_Task prompt:_ Tally the lines of the records below that contain the word "will", and give only that number.

_Extracted records:_
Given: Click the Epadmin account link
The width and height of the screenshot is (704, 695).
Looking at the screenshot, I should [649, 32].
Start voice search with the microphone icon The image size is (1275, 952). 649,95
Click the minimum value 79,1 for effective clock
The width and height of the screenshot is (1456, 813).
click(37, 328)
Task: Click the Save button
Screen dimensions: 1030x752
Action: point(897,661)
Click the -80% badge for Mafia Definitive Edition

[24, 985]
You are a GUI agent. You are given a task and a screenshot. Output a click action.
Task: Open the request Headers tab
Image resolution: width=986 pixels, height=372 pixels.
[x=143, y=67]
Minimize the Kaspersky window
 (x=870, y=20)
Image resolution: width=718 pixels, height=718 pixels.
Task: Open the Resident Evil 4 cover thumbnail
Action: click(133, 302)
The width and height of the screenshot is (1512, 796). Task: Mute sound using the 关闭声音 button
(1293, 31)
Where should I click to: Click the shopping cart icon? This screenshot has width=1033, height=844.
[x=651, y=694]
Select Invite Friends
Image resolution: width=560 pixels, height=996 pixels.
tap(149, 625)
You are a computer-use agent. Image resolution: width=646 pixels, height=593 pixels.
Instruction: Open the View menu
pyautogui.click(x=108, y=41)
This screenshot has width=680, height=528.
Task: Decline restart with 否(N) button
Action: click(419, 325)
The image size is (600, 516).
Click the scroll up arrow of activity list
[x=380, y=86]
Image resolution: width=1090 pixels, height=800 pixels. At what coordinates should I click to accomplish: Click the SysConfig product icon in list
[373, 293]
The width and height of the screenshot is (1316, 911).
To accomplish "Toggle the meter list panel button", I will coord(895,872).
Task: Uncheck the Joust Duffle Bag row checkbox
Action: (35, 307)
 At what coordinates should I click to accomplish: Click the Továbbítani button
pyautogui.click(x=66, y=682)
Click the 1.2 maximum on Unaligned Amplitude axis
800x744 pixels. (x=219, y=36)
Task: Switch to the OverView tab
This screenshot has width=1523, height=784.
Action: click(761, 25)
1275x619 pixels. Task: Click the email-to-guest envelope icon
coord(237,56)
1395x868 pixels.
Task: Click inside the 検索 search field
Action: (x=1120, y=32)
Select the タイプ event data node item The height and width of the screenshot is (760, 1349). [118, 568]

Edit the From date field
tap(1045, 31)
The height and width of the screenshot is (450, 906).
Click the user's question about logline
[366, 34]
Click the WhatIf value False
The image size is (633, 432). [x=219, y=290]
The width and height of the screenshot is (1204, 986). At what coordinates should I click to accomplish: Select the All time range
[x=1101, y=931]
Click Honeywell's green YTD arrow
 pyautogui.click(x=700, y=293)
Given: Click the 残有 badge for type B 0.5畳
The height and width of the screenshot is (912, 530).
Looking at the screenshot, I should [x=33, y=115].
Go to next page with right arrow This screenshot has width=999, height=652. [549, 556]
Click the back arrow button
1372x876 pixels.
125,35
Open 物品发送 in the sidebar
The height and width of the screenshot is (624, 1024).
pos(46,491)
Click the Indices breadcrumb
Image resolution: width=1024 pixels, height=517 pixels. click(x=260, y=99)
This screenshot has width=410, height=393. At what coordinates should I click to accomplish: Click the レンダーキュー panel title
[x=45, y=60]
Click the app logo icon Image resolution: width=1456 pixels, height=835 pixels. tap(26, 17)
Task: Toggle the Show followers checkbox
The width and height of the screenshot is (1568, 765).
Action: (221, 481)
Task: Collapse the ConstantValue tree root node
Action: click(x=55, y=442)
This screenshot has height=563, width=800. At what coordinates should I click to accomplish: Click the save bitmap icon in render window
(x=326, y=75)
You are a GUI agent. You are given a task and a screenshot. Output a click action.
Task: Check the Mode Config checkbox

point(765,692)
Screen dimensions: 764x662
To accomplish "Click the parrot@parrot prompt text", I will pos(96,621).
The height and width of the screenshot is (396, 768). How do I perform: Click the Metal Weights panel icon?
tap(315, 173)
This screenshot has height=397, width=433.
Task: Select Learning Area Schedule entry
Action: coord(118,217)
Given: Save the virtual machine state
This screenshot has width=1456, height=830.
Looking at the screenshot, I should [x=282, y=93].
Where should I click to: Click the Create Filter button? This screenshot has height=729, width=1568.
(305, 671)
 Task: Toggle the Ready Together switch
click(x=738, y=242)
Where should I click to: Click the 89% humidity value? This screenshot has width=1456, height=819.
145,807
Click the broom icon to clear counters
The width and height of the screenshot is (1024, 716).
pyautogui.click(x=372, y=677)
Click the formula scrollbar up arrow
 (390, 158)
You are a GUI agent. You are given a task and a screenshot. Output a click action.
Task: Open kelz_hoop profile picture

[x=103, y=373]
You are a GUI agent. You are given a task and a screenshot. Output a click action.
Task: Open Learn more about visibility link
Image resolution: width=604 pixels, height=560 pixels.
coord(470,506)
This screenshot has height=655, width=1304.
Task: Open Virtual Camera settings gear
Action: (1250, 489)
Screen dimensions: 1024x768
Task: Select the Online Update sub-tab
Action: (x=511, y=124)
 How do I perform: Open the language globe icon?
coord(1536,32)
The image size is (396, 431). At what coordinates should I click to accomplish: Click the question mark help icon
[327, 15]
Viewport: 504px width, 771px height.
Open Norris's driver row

_Response for this exercise:_ 2